Here is something that I was unaware of from the testimony of Lisa Eckman who is Co-Chair of the
Social Security Task Force of the Consortium for Citizens with
Disabilities (CCD), an umbrella organization of non-profits involved in
helping the disabled, at today's House Social Security Subcommittee:
In March 2015, SSA updated its electronic appeals system. The new system involved a “single submission” practice in which appeals were only processed when applicants completed lengthy forms not required by SSA’s regulations. These additional requirements were poorly communicated, leading to more than 61,000 people filing regulatorily compliant appeals that went unprocessed. SSA decided in early 2018, after several years of advocacy from CCD member organizations and other groups, to re-contact these claimants. Over 28,000 of these appeals are now being processed, some of them several years after they should have been, and more will be processed soon. Although we appreciate SSA’s efforts, we remain concerned that the iAppeals system still requires more information than the regulations require and that SSA has no plans to change this. The agency’s position is that because the paper process complies with regulations, it is acceptable to have an electronic process that violates them. This faulty reasoning deprives tens of thousands of claimants of due process.
5 comments:
That's...disturbing. More often than not, one of our local FOs ignore an application/appeal once or twice (in one case 9 times), but in the end we always confirm receipt either through hand delivery (if necessary) or more often correspondence with the office manager. I'm curious if this behavior is due to the iAppeals process. If an unrepresented claimant were not aware of the need to followup with the Administration on their applications/appeals, I can imagine a great deal of claims being ignored.
12:17, it is an iappeals issue. Basically they weren't processing appeals unless the disability report-appeals and consent for release of medical information forms were also completed. But lots of people stopped at the re-entry number point (either because they thought it was a confirmation number, or they didn't understand how to fill out the other forms, or they intended to come back to it and got too sick to do it, or they did it on paper and SSA never associated the iappeal and the paper forms, or whatever).
So now they have to go back and see if these folks really did want to appeal. Of course, some are probably dead by now. Others may have reapplied and be getting benefits on the new claim--SSA should be seeing if the earlier claim could be reopened for additional back benefits but if a person who's recontacted doesn't understand and says "don't worry about that thing I did three years ago, I have my money now" I bet SSA will just take their word for it and not figure out an underpayment.

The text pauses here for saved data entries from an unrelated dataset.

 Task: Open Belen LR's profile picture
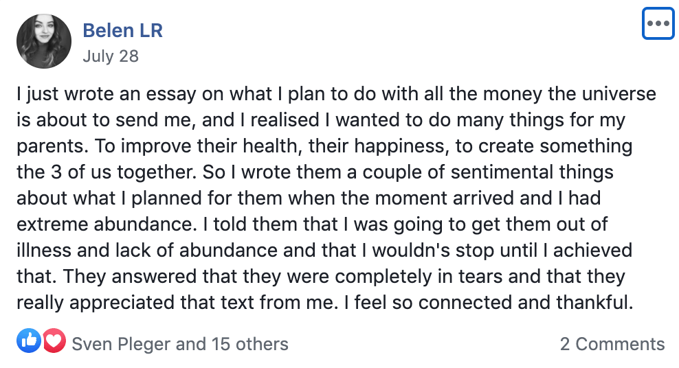click(44, 41)
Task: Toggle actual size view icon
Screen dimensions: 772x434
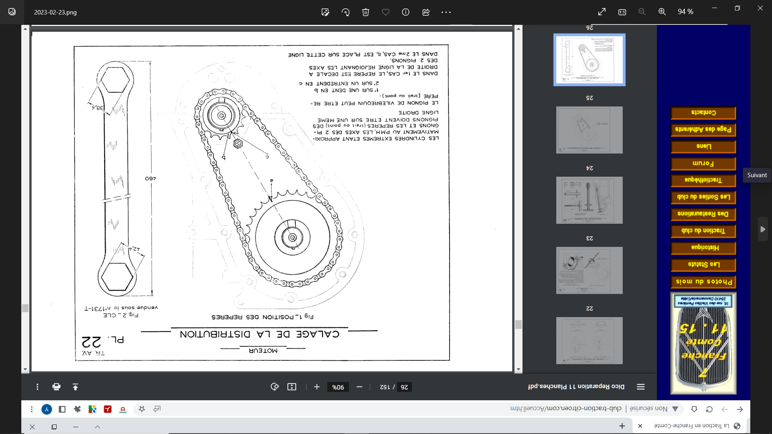Action: click(622, 12)
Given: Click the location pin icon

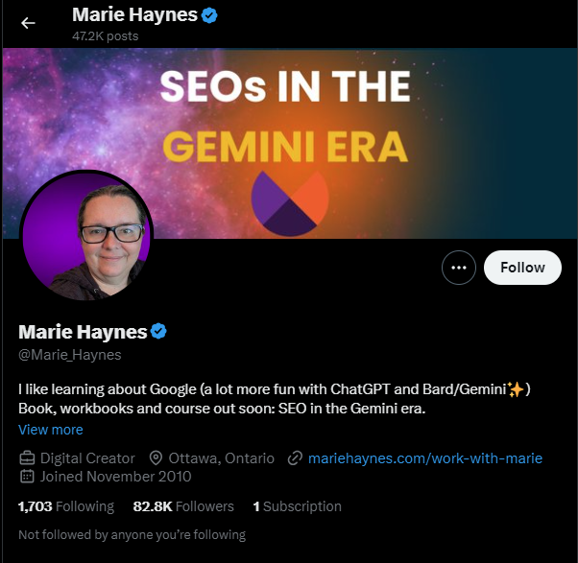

61,000 ca$e$. Surely some jackleg cla$$ action lawyer can find a way to fix thi$ peoblem and turn a profit out of it! SSA should not profit from its inertia. A good portion of those claims are meritorious, If only a small portion were that amounts to millions of dollars for the life of the claims.
These are appeals from people who started their appeal online and didn't finish them. And didn't ever follow up to see why a couple of years later they hadn't heard. I'd guess that probably most did not have attorneys when they appealed as they can finish the process or at least know when it is not finished.
1:22 agreed that it's probably mostly unrepresented folks. But if they've heard that it takes years to get a hearing after you request one, it makes sense that they wouldn't follow up for a while. And if they did call the 800 number or go to their local office do you feel confident they'd get accurate information? Probably at best they'd be told to file a new claim.